Il film si apre nella metà degli anni ’80 tra le luci sfavillanti del luna park di Santa Cruz dove una tenera bambina di nome Adelaide sta passeggiando con la sua famiglia, lievemente disturbata dal frastuono. Approfittando della disattenzione del padre un po’ alticcio, la piccola si allontana e si addentra nella sala degli specchi per giocare.
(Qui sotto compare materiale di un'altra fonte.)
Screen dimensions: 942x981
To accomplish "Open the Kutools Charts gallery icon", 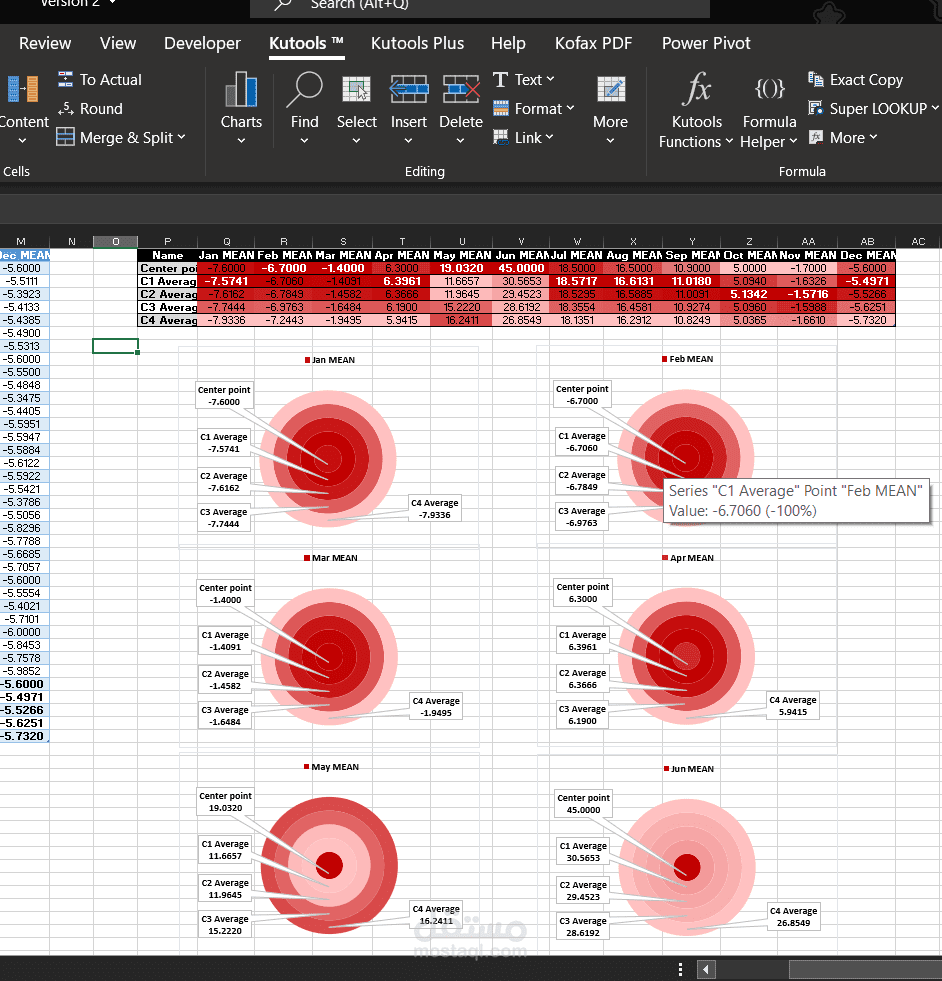I will click(x=241, y=89).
Quando però la tensione comincia a salire, nel tentativo di raggiungere l’uscita questa si scontra con qualcosa di agghiacciante: un’altra se stessa.
Poi il buio, e veniamo catapultati al giorno d’oggi.
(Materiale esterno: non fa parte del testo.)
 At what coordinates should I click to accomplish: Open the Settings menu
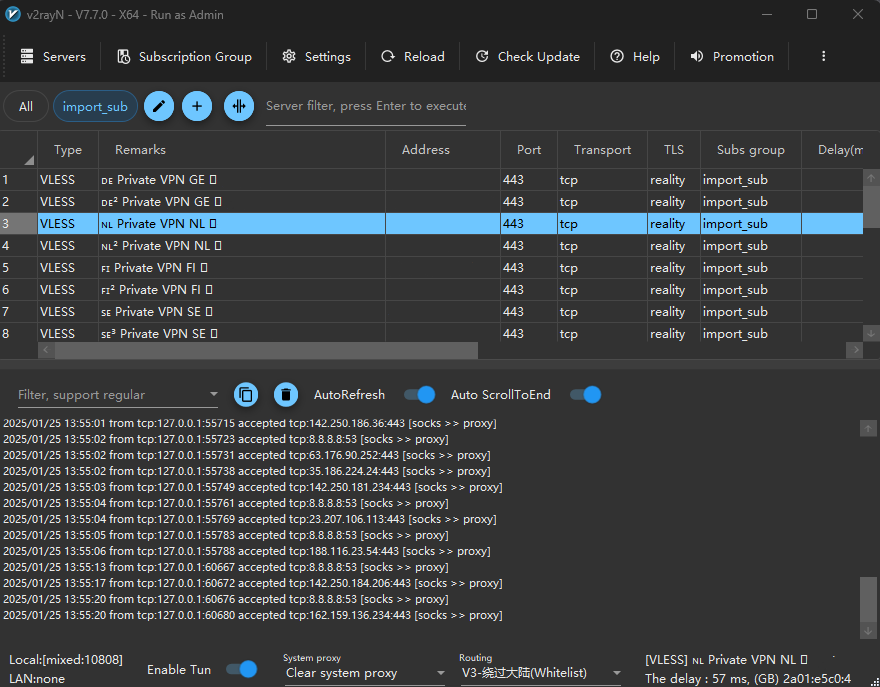(x=316, y=57)
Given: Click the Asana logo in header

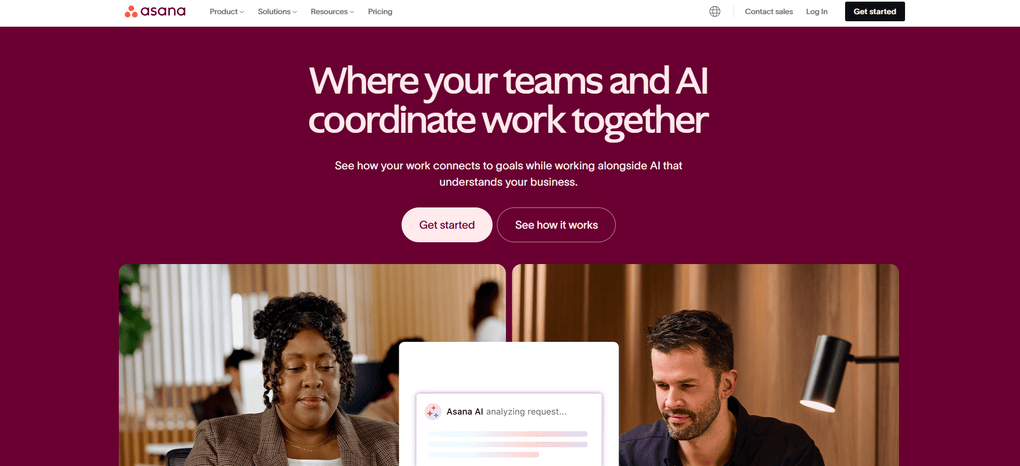Looking at the screenshot, I should (155, 11).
Adelaide – interpretata dall’inquietante quanto bravissima Lupita Nyong’o (Premio Oscar per 12 Anni schiavo) – è cresciuta, ha due bambini ed è sposata con Gabe (Winston Duke), un tipo un po’ strampalato ma affettuoso.
È felice e spensierata anche se porta nel profondo dei suoi ricordi quella terrificante esperienza che non ha mai rivelato a nessuno.
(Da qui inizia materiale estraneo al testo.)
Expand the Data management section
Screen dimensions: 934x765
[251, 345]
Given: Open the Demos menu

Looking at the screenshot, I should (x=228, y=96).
Caso vuole che Gabe decida di portare la famiglia per le vacanze proprio a Santa Cruz e nonostante la reticenza della moglie, alla fine si mettono in viaggio.
Inizialmente tra il sole, i bagni e il relax, tutto sembra procedere per il meglio.  Ma quando al calar del sole nel vialetto del loro giardino appaiono quattro individui vestiti di rosso, il vero incubo ha inizio.

Noi è diverso. Diverso da tutte quelle nauseanti proposte che vengono decantate come “i più spaventosi horror dell’anno” e che si rivelano di una banalità sconcertante, tra rituali satanici e fantasmi del passato. Questo film ha quel pizzico di sapore in più che lo rende semplicemente delizioso per un palato da intenditori. E non solo perché finalmente la storia è coinvolgente, intrigante e cattura dal primo all’ultimo istante senza essere mai scontata, ma perché è anche in grado di restare in equilibrio perfetto tra sottile denuncia politica (agli States) e una ironia quasi disarmante.

Sì perché ci sarà anche da ridere, preparatevi. È vero, arriverà il momento in cui vi sembrerà talmente fuori dalle righe da non essere accettabile; ma quando giunti al finale ogni tassello andrà nel posto giusto per quadrare egregiamente, non riuscirete a smettere di pensarci nei giorni a seguire. Soprattutto perché riesce a stimolare un pensiero critico rispolverando la teoria del doppleganger, dandogli un taglio nuovo e inesplorato nel cinema.
Un ottimo esempio del genere da brivido da non perdere.